Yvon s’embarrasse peu de discussions et de considérations doctrinales. Parti en Russie en 1923 « avec la ferveur d’un communiste militant », il y est demeuré onze années. Il y a été, tour à tour, ouvrier, contremaître, technicien, directeur d’usine, chargé de cours dans une Université communiste, étudiant d’école technique supérieure. Il y a séjourné dans les régions les plus diverses : Moscou, Crimée, Caucase, Nord, Oural, Sibérie, Extrême-Orient. Il en a rapporté un témoignage du plus haut prix. Ce qui devrait être d’après les lois, les théories ou les discours, l’intéresse peu. C’est ce qui est qui retient son attention et qu’il nous fait connaître simplement.

La matière de son livre est répartie sous six chefs :

1° Le système économique. Le plan. L’industrialisation. La collectivisation ;
2° Le pouvoir. Pouvoir officiel et fictif et pouvoir réel ;
3° L’usine. Organisation et fonctionnement. Méthodes de travail. Syndicats ouvriers ;
4° Les cadres. Le nouveau maître. La formation des cadres. Le sabotage ;
5° Le niveau de vie. Logement. Approvisionnement. Salaires. Conditions de travail ;
6° Le niveau de la liberté. Liberté personnelle. Liberté collective.

Pas plus que pour le livre de Georges Friedmann, je ne peux songer à résumer ici tout cela. Je dois seulement dire que la documentation d’Yvon est solide et riche ; que son objectivité est patente ; que son souci de ne rien dire que la vérité est permanent ; enfin, que si ses conclusions sont plutôt pessimistes, on ne peut l’attribuer ni à sa tournure d’esprit, ni à du parti pris, mais bien plutôt aux faits eux-mêmes et à l’écart qu’il a douloureusement senti entre ce qu’il espérait et ce qu’il a rencontré.

Au surplus, voici l’essentiel de ses conclusions :

« Une simple description des principaux domaines de la vie de l’U. R. S. S. montre combien la réalité est loin du rêve. Quand on relit les intentions radicales et généreuses de Lénine dans ses thèses d’avril 1917, il apparaît même que le résultat est opposé au but primitif…

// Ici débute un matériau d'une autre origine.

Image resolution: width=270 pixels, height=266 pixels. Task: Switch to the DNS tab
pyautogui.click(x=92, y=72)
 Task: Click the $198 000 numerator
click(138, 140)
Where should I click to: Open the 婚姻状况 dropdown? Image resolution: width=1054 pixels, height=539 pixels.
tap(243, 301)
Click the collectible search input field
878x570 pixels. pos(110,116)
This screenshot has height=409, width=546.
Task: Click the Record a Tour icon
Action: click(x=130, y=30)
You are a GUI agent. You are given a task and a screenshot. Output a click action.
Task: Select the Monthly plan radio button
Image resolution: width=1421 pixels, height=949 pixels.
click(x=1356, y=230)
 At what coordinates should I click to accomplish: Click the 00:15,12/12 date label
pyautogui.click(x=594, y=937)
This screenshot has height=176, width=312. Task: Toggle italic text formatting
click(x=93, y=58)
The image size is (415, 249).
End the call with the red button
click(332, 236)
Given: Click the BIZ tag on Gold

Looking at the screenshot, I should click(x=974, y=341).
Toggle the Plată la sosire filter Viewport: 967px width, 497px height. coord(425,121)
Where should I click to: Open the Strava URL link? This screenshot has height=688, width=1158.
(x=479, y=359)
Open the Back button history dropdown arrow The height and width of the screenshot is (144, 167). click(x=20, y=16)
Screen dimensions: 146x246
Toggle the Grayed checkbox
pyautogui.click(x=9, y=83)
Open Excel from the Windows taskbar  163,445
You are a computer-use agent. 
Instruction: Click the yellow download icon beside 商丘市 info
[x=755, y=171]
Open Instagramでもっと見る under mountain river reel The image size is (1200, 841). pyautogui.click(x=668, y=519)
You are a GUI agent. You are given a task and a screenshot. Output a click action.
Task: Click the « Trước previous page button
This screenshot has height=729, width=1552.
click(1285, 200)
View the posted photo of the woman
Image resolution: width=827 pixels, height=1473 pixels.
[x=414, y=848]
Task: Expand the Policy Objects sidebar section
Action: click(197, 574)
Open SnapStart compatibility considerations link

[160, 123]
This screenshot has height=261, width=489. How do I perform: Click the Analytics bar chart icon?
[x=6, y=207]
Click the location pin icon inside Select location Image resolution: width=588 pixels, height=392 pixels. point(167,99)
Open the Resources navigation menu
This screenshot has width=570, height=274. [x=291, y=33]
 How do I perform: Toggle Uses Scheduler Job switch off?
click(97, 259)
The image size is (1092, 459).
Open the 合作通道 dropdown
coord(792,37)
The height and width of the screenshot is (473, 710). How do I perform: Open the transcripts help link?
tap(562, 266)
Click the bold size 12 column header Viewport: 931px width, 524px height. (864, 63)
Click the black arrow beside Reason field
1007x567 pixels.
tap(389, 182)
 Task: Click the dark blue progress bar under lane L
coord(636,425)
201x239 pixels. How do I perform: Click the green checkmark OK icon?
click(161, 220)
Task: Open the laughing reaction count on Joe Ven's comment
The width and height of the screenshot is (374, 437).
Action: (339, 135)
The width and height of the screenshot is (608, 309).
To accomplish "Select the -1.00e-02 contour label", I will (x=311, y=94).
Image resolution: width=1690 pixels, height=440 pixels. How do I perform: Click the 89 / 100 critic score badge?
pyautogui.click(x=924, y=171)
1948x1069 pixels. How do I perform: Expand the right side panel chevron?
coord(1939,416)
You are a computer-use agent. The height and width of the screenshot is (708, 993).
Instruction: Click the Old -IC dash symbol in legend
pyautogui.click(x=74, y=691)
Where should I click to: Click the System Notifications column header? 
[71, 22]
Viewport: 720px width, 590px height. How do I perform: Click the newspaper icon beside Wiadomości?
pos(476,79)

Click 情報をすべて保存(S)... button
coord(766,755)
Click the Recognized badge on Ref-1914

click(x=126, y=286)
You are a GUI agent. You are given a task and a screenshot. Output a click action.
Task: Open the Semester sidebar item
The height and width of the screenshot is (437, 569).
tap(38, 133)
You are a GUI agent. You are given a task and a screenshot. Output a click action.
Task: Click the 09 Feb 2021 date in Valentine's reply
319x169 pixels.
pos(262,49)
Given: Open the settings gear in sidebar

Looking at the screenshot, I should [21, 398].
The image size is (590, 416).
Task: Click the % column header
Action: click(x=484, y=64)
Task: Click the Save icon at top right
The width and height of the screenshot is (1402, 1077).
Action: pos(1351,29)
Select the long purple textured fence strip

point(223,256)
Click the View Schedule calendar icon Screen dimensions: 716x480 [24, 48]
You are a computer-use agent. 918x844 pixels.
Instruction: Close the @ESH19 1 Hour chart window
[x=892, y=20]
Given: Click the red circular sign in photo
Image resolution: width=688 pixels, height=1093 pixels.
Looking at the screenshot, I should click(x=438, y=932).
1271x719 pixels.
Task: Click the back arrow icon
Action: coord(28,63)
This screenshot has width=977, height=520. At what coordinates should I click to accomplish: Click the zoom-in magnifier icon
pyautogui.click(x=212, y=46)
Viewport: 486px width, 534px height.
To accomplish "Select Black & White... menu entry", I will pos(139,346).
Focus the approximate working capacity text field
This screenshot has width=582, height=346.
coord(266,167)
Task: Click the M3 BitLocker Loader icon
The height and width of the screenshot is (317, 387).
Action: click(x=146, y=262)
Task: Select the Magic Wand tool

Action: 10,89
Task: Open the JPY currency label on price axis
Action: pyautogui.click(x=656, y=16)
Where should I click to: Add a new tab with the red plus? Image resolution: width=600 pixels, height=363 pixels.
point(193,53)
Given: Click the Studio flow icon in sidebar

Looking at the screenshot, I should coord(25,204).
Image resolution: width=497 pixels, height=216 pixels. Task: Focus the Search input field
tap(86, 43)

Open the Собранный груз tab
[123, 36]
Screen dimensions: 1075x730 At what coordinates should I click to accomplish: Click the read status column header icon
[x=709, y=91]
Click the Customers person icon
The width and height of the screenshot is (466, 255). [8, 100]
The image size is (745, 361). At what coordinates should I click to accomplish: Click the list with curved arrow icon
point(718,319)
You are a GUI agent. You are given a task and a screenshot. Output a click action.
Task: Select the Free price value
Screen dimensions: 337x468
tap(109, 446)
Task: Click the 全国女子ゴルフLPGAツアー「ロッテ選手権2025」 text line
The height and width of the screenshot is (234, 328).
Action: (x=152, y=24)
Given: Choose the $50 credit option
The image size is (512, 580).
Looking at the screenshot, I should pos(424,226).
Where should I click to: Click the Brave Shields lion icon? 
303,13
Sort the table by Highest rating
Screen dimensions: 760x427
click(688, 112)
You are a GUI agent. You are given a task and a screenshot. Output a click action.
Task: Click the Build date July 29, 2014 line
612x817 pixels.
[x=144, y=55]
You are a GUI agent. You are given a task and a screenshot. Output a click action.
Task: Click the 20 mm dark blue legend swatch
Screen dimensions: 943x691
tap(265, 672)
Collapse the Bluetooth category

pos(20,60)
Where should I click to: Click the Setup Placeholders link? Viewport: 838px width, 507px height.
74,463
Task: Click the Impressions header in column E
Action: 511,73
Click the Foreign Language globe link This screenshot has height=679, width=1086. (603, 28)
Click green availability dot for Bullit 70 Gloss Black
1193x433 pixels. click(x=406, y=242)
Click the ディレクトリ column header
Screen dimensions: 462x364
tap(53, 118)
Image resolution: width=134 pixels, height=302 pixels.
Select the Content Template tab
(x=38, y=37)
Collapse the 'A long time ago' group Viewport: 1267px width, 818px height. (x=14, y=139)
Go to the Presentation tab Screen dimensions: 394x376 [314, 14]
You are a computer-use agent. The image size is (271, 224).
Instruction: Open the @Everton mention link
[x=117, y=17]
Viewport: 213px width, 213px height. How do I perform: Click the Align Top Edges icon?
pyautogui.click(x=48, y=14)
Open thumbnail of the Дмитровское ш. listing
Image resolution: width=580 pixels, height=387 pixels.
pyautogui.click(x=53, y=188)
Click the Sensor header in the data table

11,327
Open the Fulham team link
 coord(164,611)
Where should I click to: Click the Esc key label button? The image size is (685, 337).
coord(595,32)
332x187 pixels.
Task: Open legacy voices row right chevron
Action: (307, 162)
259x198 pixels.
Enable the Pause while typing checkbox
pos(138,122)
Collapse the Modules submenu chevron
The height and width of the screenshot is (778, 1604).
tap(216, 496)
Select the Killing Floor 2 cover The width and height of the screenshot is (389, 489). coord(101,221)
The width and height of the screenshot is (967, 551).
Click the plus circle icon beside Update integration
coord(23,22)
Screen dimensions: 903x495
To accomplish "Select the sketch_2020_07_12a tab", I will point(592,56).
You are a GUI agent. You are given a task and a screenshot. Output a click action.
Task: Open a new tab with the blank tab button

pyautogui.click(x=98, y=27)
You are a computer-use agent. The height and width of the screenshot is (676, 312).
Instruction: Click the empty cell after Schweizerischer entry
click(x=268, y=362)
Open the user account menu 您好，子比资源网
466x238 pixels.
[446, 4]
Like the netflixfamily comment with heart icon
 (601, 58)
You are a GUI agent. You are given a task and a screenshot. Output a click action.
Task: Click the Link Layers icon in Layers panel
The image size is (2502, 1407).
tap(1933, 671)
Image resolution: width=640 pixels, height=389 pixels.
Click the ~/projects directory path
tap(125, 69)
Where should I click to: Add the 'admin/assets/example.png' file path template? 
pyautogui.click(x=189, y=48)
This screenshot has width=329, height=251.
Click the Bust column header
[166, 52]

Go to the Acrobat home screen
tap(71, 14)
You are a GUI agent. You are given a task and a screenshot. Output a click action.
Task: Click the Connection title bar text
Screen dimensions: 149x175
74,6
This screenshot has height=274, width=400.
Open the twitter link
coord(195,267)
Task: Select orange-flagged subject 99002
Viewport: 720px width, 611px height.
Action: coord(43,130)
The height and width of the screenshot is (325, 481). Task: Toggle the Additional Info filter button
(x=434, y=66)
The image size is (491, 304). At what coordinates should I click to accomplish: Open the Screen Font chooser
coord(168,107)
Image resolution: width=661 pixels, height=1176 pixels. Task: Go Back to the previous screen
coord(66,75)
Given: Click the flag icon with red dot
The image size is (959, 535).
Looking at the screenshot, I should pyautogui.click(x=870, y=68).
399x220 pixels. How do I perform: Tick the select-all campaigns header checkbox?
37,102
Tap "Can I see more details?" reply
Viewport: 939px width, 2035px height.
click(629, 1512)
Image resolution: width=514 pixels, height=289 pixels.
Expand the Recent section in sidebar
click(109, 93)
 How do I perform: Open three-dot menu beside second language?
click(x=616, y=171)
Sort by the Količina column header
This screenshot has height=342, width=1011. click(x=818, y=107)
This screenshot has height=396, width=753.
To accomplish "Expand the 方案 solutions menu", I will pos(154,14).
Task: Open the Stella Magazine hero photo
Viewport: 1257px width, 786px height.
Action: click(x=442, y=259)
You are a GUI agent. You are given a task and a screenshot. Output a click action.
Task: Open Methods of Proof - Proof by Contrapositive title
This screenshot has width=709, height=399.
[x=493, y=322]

« La nouvelle société peut paraître horrible à nos générations nourries des idées de liberté, de personnalité, d’émancipation toujours plus poussée de l’individu. Pourtant les gens se feront au nouvel ordre, s’habitueront aux guichets innombrables de l’Etat aussi puissant qu’insaisissable. On s’est habitué aux patrons et auparavant aux seigneurs…

« D’une part, la concurrence a fait place au Plan. D’autre part, le capitaliste, le grand bourgeois ont disparu, et le petit bourgeois disparaît ; mais qui a pris leur place ? Car le Parti communiste, dont on se sert uniquement pour acquérir ou conserver des privilèges au détriment d’autrui, ne tend nullement à supprimer les privilèges eux-mêmes ; il les entoure seulement d’une auréole : celle de la Révolution ».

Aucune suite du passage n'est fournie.